- EXERCISE REQUIREMENTS
Copy out the data below. Keep every word as it is.

- PROVIDED INFORMATION
....

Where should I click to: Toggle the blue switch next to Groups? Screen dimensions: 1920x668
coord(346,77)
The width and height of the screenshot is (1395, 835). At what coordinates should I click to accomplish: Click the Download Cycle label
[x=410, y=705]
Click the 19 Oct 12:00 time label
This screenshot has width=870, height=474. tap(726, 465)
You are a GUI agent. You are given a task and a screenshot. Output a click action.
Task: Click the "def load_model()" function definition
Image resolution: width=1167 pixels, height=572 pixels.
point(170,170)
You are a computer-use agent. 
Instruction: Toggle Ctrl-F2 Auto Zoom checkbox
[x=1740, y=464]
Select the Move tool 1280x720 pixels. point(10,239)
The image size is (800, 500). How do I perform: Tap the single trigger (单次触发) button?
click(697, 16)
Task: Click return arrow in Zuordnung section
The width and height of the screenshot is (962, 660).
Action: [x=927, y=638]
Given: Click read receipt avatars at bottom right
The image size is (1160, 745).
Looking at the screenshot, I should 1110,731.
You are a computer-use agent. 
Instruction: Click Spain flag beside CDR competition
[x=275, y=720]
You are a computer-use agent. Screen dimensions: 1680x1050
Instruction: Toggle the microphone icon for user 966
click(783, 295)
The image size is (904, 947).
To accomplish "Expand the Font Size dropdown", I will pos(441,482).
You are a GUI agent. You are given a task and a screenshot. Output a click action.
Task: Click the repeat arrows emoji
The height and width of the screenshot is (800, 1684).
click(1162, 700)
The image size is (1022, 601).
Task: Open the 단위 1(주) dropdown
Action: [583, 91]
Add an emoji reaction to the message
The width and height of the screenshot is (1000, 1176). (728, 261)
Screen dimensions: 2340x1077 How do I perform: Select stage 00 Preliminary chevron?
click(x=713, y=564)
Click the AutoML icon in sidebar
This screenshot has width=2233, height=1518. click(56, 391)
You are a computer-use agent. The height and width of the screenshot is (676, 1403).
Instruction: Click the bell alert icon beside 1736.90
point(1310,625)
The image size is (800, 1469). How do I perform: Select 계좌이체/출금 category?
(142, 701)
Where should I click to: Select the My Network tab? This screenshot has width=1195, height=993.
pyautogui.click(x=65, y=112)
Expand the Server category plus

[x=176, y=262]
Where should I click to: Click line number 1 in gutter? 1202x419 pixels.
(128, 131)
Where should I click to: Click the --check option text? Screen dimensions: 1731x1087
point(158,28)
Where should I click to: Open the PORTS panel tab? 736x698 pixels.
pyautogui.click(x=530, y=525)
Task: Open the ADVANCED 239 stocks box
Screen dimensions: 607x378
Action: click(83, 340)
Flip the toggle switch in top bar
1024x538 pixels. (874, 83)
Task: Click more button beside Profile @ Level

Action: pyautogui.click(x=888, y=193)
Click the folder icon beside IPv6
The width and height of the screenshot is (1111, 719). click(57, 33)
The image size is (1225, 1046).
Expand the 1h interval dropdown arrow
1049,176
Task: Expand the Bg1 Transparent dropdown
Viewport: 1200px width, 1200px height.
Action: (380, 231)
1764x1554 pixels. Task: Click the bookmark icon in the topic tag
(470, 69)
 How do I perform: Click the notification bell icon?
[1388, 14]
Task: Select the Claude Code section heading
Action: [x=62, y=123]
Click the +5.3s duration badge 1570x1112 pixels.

....

- THE ANSWER
Where should I click to: Toggle the blue switch next to Groups? Screen dimensions: 1920x668
coord(346,77)
The width and height of the screenshot is (1395, 835). At what coordinates should I click to accomplish: Click the Download Cycle label
[x=410, y=705]
Click the 19 Oct 12:00 time label
This screenshot has width=870, height=474. tap(726, 465)
You are a GUI agent. You are given a task and a screenshot. Output a click action.
Task: Click the "def load_model()" function definition
Image resolution: width=1167 pixels, height=572 pixels.
point(170,170)
You are a computer-use agent. 
Instruction: Toggle Ctrl-F2 Auto Zoom checkbox
[x=1740, y=464]
Select the Move tool 1280x720 pixels. point(10,239)
The image size is (800, 500). How do I perform: Tap the single trigger (单次触发) button?
click(697, 16)
Task: Click return arrow in Zuordnung section
The width and height of the screenshot is (962, 660).
Action: [x=927, y=638]
Given: Click read receipt avatars at bottom right
The image size is (1160, 745).
Looking at the screenshot, I should 1110,731.
You are a computer-use agent. 
Instruction: Click Spain flag beside CDR competition
[x=275, y=720]
You are a computer-use agent. Screen dimensions: 1680x1050
Instruction: Toggle the microphone icon for user 966
click(783, 295)
The image size is (904, 947).
To accomplish "Expand the Font Size dropdown", I will pos(441,482).
You are a GUI agent. You are given a task and a screenshot. Output a click action.
Task: Click the repeat arrows emoji
The height and width of the screenshot is (800, 1684).
click(1162, 700)
The image size is (1022, 601).
Task: Open the 단위 1(주) dropdown
Action: [583, 91]
Add an emoji reaction to the message
The width and height of the screenshot is (1000, 1176). (728, 261)
Screen dimensions: 2340x1077 How do I perform: Select stage 00 Preliminary chevron?
click(x=713, y=564)
Click the AutoML icon in sidebar
This screenshot has width=2233, height=1518. click(56, 391)
You are a computer-use agent. The height and width of the screenshot is (676, 1403).
Instruction: Click the bell alert icon beside 1736.90
point(1310,625)
The image size is (800, 1469). How do I perform: Select 계좌이체/출금 category?
(142, 701)
Where should I click to: Select the My Network tab? This screenshot has width=1195, height=993.
pyautogui.click(x=65, y=112)
Expand the Server category plus

[x=176, y=262]
Where should I click to: Click line number 1 in gutter? 1202x419 pixels.
(128, 131)
Where should I click to: Click the --check option text? Screen dimensions: 1731x1087
point(158,28)
Where should I click to: Open the PORTS panel tab? 736x698 pixels.
pyautogui.click(x=530, y=525)
Task: Open the ADVANCED 239 stocks box
Screen dimensions: 607x378
Action: click(83, 340)
Flip the toggle switch in top bar
1024x538 pixels. (874, 83)
Task: Click more button beside Profile @ Level

Action: pyautogui.click(x=888, y=193)
Click the folder icon beside IPv6
The width and height of the screenshot is (1111, 719). click(57, 33)
The image size is (1225, 1046).
Expand the 1h interval dropdown arrow
1049,176
Task: Expand the Bg1 Transparent dropdown
Viewport: 1200px width, 1200px height.
Action: (380, 231)
1764x1554 pixels. Task: Click the bookmark icon in the topic tag
(470, 69)
 How do I perform: Click the notification bell icon?
[1388, 14]
Task: Select the Claude Code section heading
Action: [x=62, y=123]
Click the +5.3s duration badge 1570x1112 pixels.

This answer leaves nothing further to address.